What you have to do. Although the entries contain pictures, the copy should hold only their exact text.

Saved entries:
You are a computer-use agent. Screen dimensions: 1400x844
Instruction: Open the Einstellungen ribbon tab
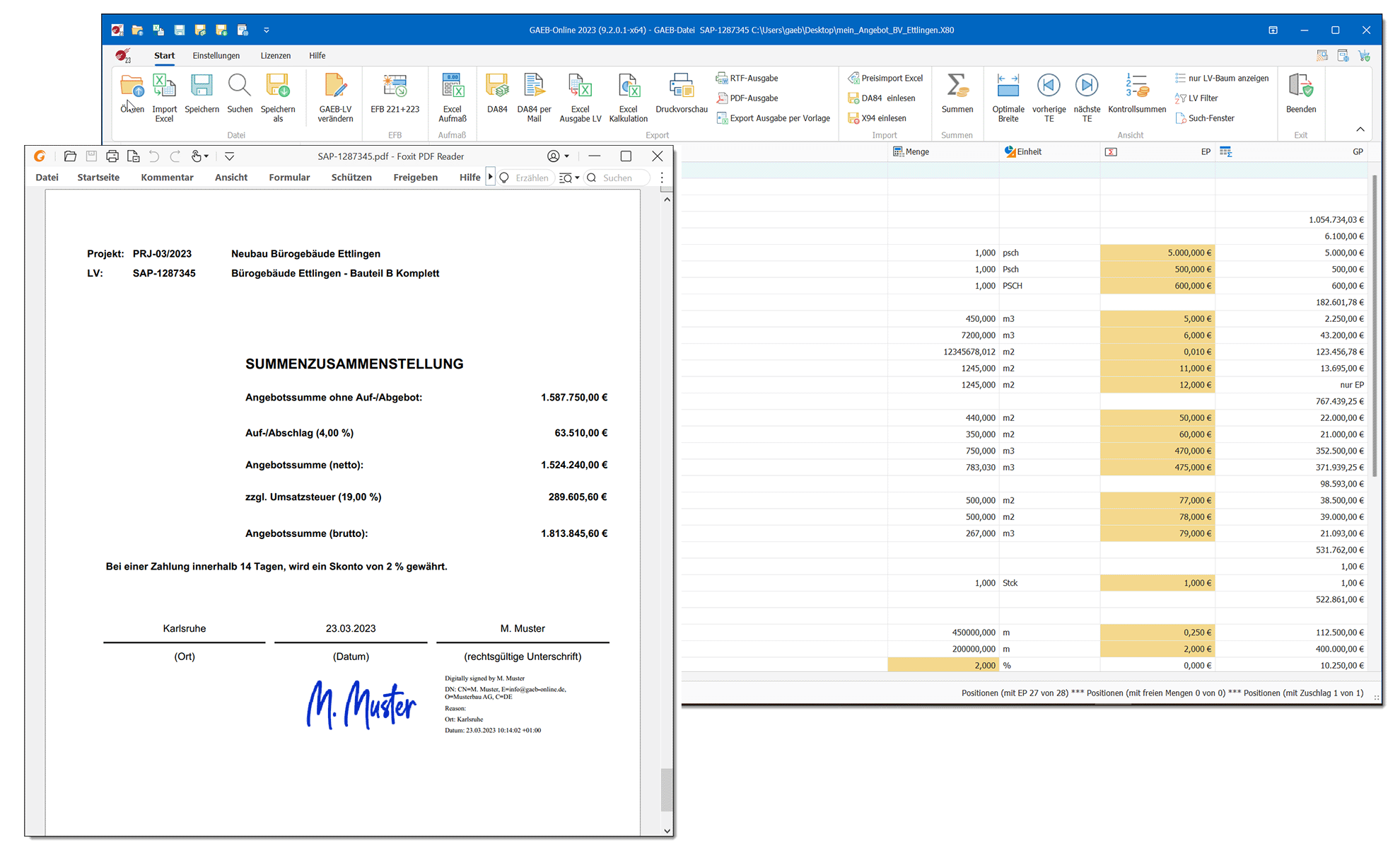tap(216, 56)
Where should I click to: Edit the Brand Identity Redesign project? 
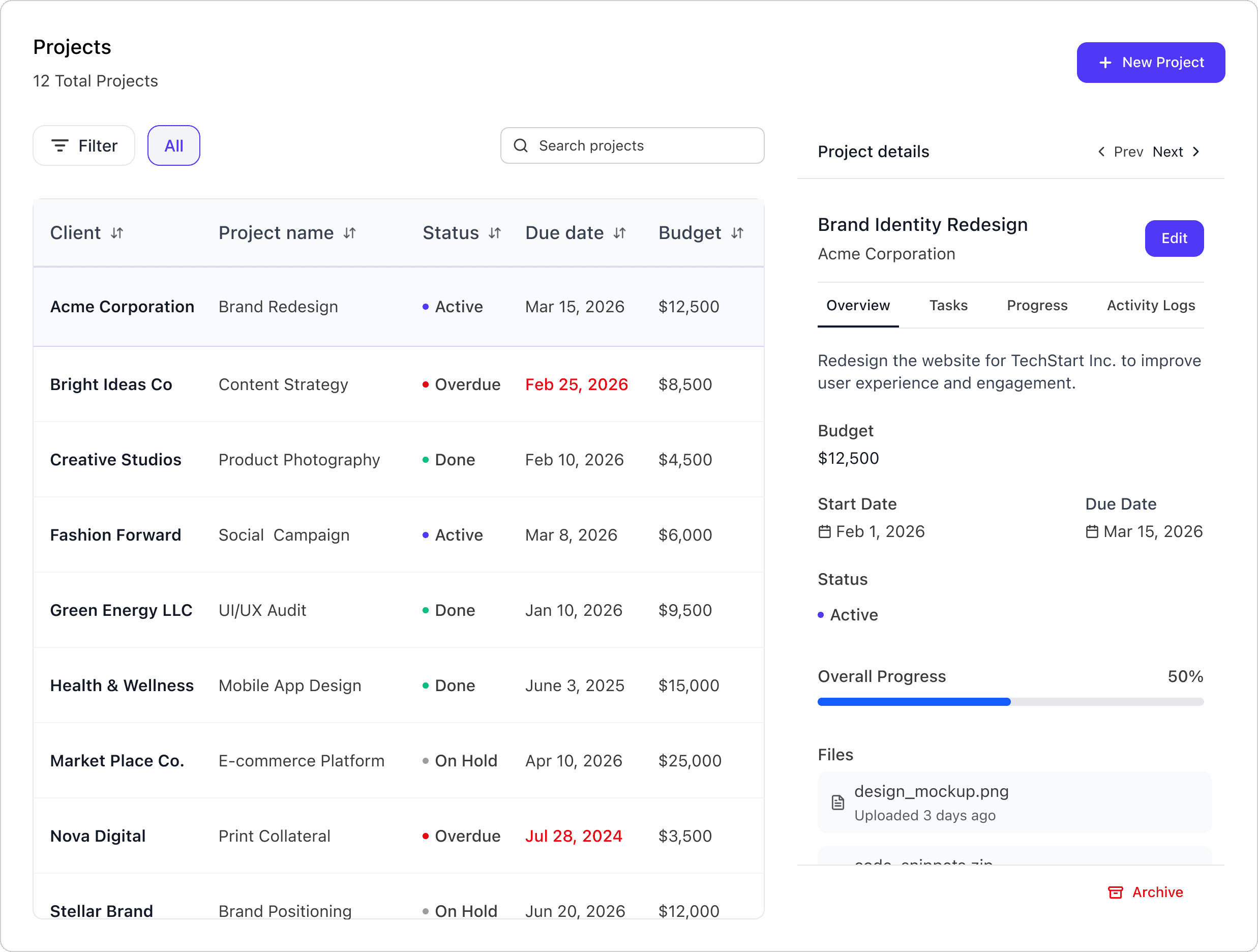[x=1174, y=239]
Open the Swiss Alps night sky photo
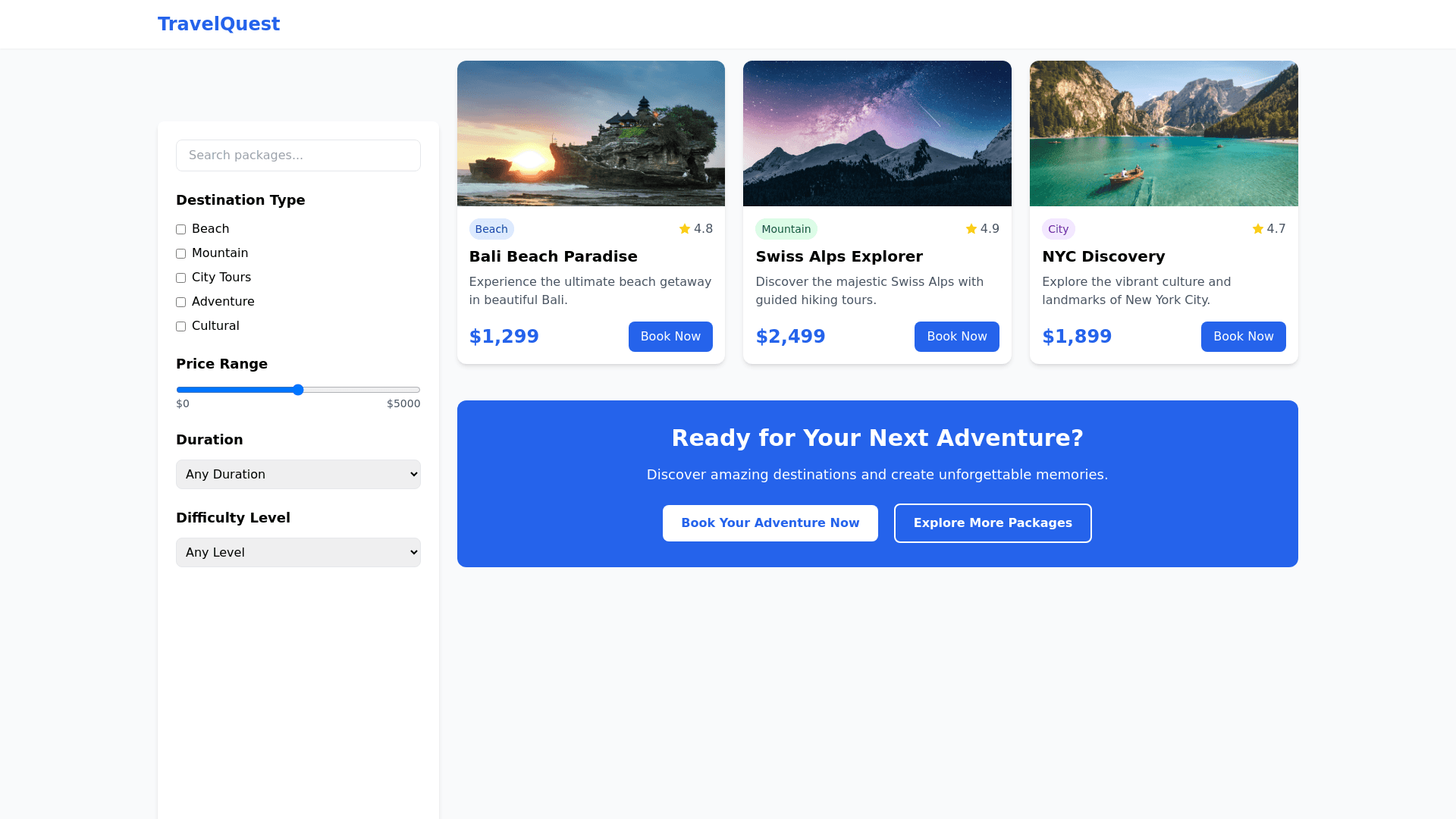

Problem solution.
You are a computer-use agent. Screen dimensions: 1400x844
Instruction: Open the Einstellungen ribbon tab
tap(216, 56)
Where should I click to: Edit the Brand Identity Redesign project? 
[x=1174, y=239]
Open the Swiss Alps night sky photo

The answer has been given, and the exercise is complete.